Quarantine Follow-Up: Yes I Said That But . . .

By Michael Dorf

A Wall Street Journal article today accurately quotes me but in a way that may inadvertently give the misimpression that I support aggressive quarantining of Ebola-exposed asymptomatic persons on policy grounds. Because I am not a medical or public health expert, I do not have a position on the best policy response to the Ebola risk. I write here to clarify my position on the constitutional issues I was addressing.

In my Verdict column on quarantines a few weeks ago, I explained that states clearly have the affirmative power to quarantine and that while some recent SCOTUS cases might be read to cast doubt on a federal quarantine power, the potential for movement across state (and national) borders places federal quarantine power squarely within the power to regulate interstate (and foreign) commerce. The WSJ article includes a quotation of mine to that effect. It states:
The state laws used to implement mandatory quarantines in New York, New Jersey and Illinois are clear and “there is no serious doubt about the affirmative power of either the states and the federal government to quarantine,” Mr. Dorf said.
Understood in proper context, this was simply a restatement of the position in my Verdict column: That states and the federal government have the affirmative power to quarantine, even though there might be valid individual rights challenges. A lay reader, however, might not realize the work that the word "affirmative" is doing there.

The story then goes on:
States can “go farther if they want to as long as it’s not completely divorced from reality,” said Mr. Dorf. For people that fail to follow a quarantine order, said Mr. Dorf, there are criminal sanctions similar to violating a court order, for example.
That statement may be mysterious even to a constitutional law guru, so it requires some more clarification. The reporter asked me whether the quarantine could be deemed discriminatory. I explained that constitutional law only forbids discrimination on illicit grounds (like race) or discrimination that is completely irrational. As I recall, the "not completely divorced from reality" line was a description of the rational basis test.

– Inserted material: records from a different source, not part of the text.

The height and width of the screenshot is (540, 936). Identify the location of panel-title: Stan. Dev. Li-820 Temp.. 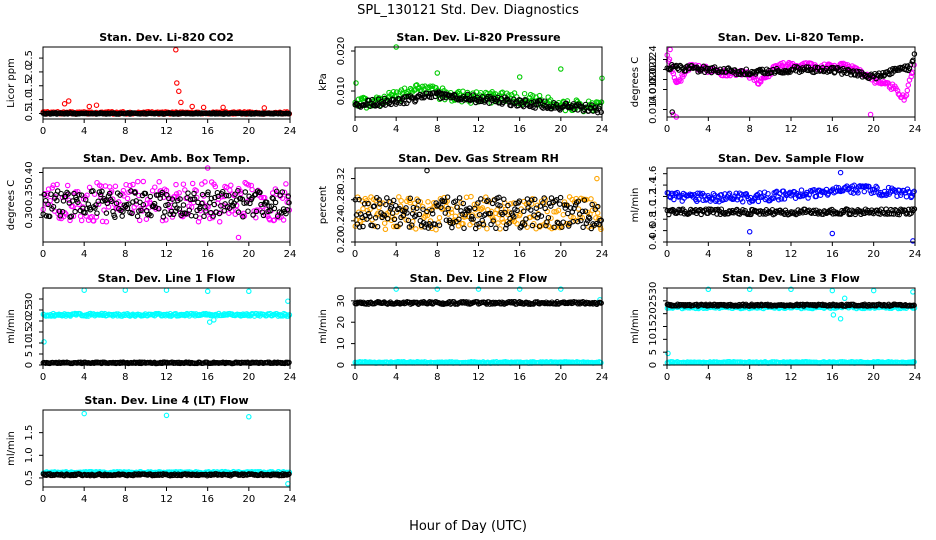
(791, 38).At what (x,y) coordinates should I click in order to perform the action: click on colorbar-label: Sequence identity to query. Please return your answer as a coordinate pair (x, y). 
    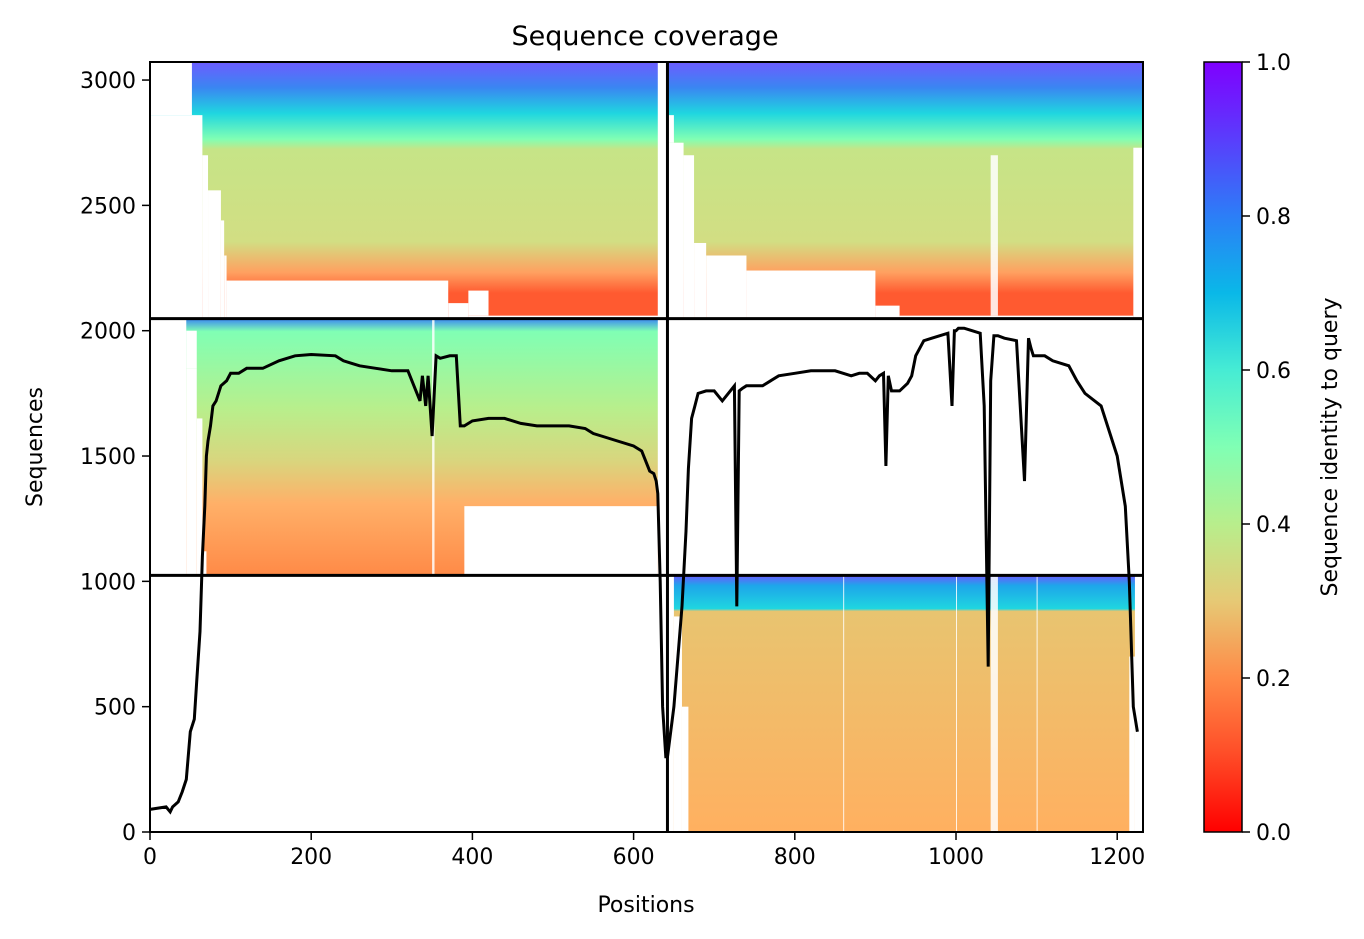
    Looking at the image, I should click on (1330, 446).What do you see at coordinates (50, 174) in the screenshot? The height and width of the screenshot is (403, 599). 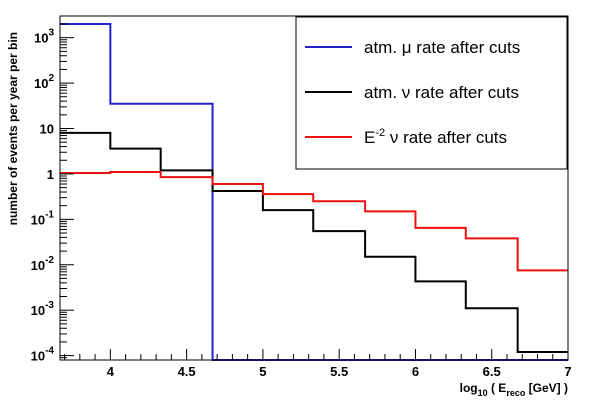 I see `y-tick-label: 1` at bounding box center [50, 174].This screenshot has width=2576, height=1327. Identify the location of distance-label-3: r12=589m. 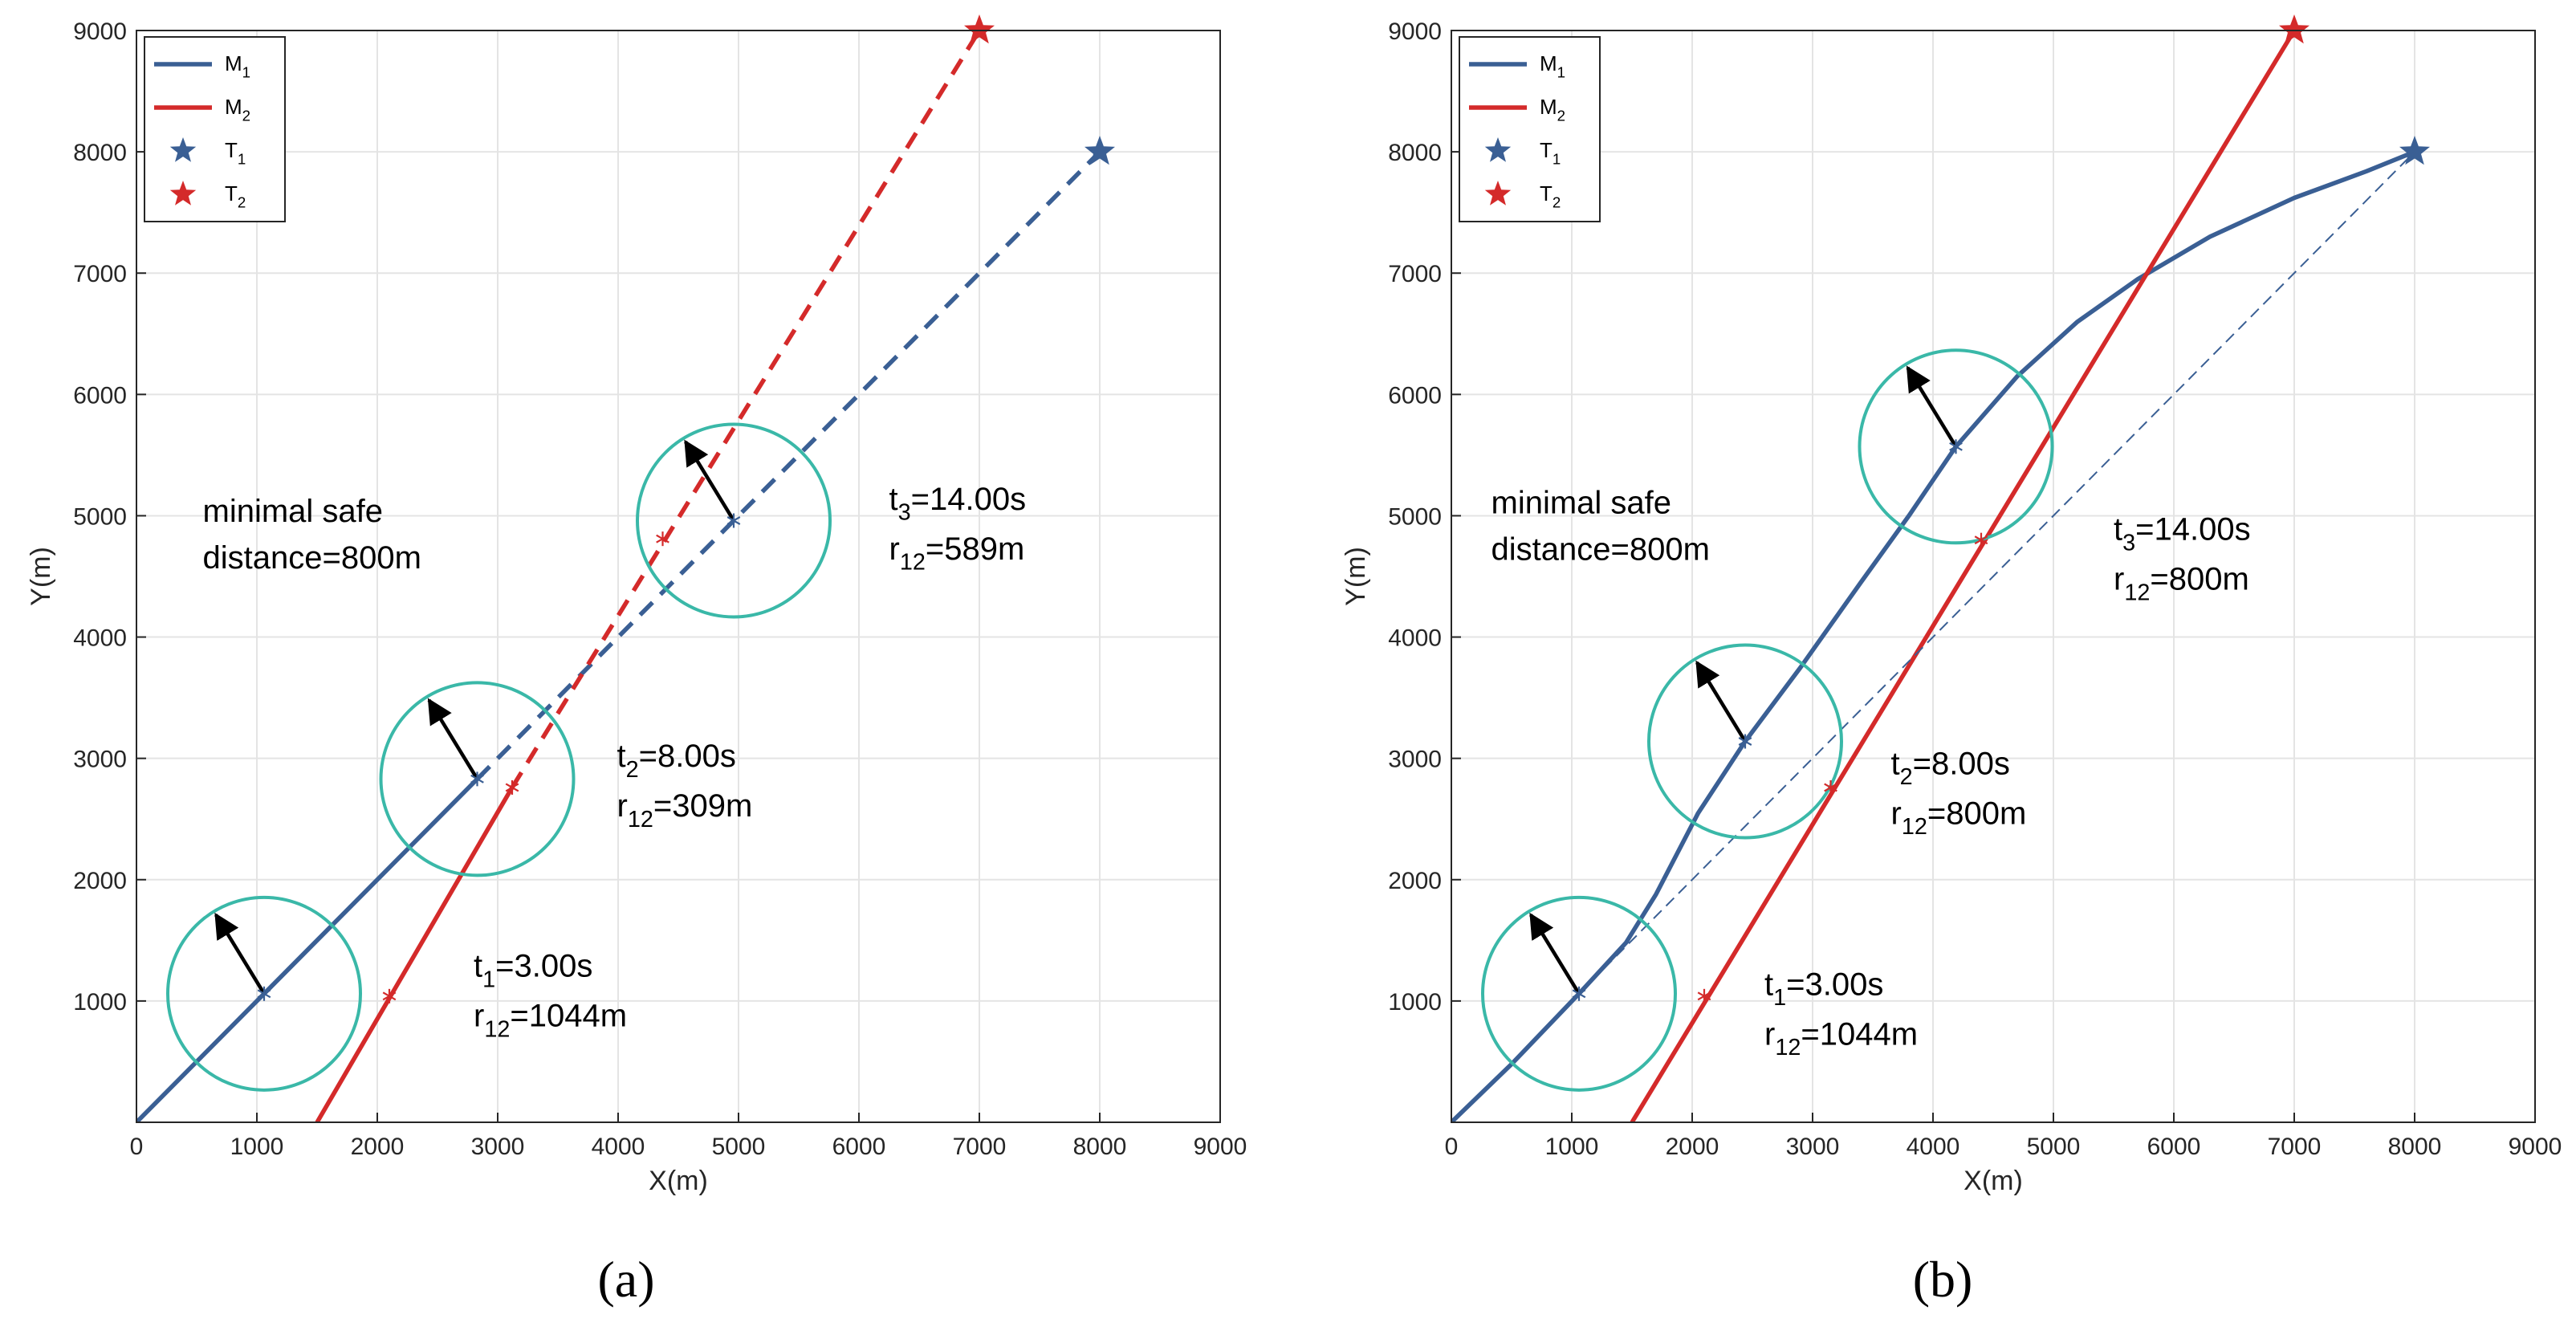
(957, 554).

But even so, mightn't heightened scrutiny apply to a quarantine on the ground that it infringes the fundamental right to liberty from physical restraint? Yes, for sure it could, as I noted in the Verdict column, but even when courts apply heightened scrutiny based on fundamental rights, they typically give broad deference to the medical judgment of government authorities. The reporter also asked me whether the Christie/Cuomo quarantine was unconstitutional on the ground that it was more stringent than the CDC/Doctors-Without-Borders guidelines. I said that the additional breadth could make the Christie/Cuomo quarantine questionable on policy grounds but not necessarily unconstitutional.

Finally, I'm pretty sure I did not say that there are criminal sanctions available for violating a quarantine. There might be but I haven't looked at the relevant statutes. What I said was that if a quarantine is valid, then the state may use all of its regular remedial tools to enforce it, including imprisonment, as with the violation of a court order.